Hi Paul, thank you for your answer. The connections vary. The wireless network is used for cameras and when a camera goes offline for let say 1h then I can get notified….. When I acknowledge a camera or netwerk device that is offline becaused it missed a couple of pings.. and shows up with good status couple minutes later….Normally it takes a long time to get permission on working on the network so I only want to do that when the offline status is for a long time and not spoil my beautifull map with no red dots…… Yet..

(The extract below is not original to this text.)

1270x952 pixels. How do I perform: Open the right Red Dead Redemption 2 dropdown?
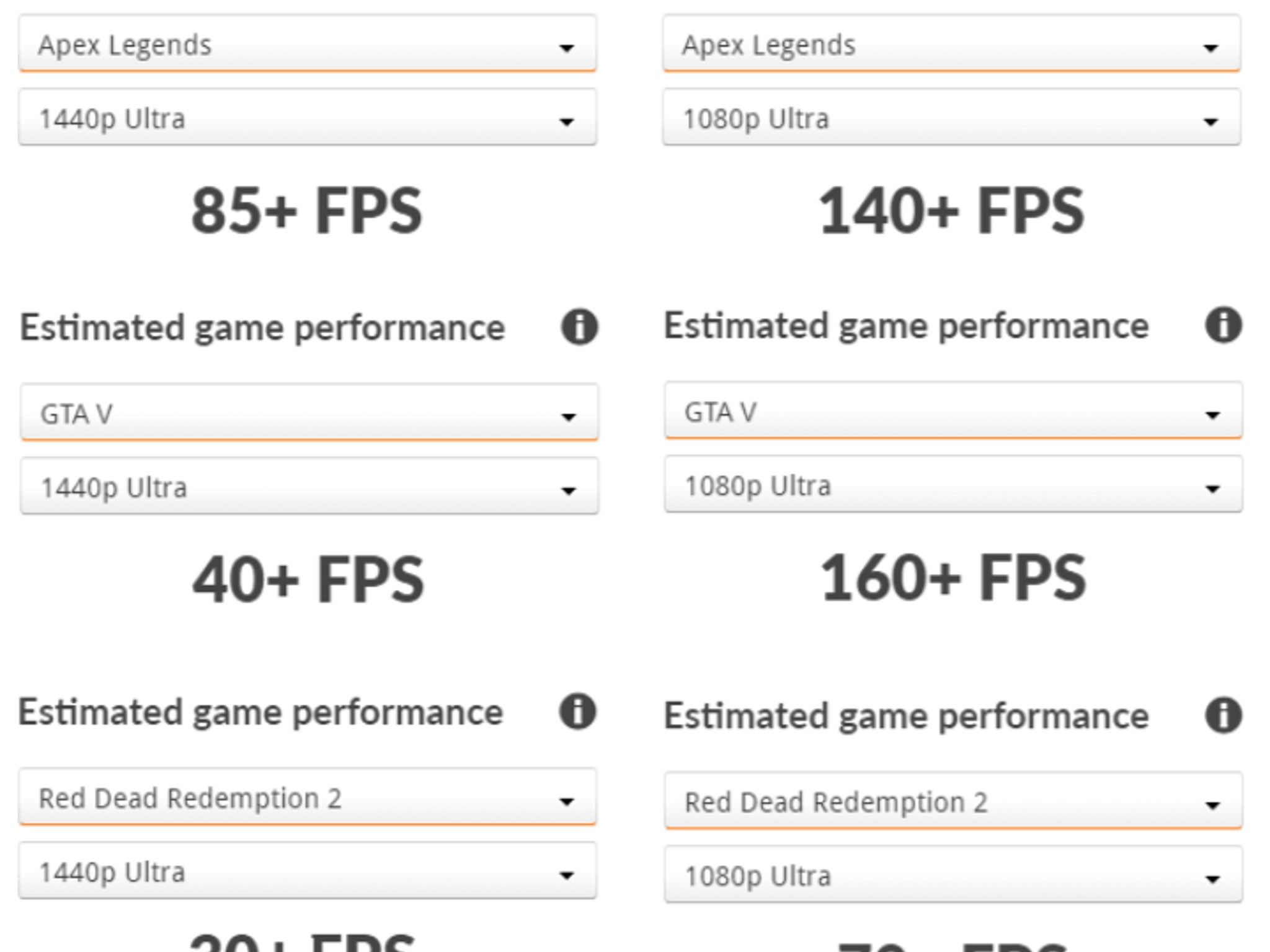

As you are using Checkmk Enterprise you can tweak Smart Ping and increase the monitoring interval using the following rules as well:
Settings for host checks via Smart PING
Normal check interval for host checks
Using that you might need to remove the Maxium number of check attempts rule along with the retry check interval. The notification delay will be useful anyway.
Basically only a hard state is generating a notification. To influence when a state is considered “hard” the rule is "Max. check attempt:
The maximum number of failed checks until a service problem state will be considered as hard. Only hard state trigger notifications.
So, if you want to be notified after 60 min if a host is down and your “Retry check interval for host checks” is 60 sec you need to define the value in the rule “Maximum number of check attempts for host” to 60 x 60 = 3600
Same for services but for hosts also consider:
This setting is relevant if you have set the maximum number of check attempts to a number greater than one. In case a host check is not UP and the maximum number of check attempts is not yet reached, it will be rescheduled with this interval. The retry interval is usually set to a smaller value than the normal interval. The default is 6 seconds for smart ping and 60 seconds for all other.
To calculate your uptime please use ‘Only Hard States’ .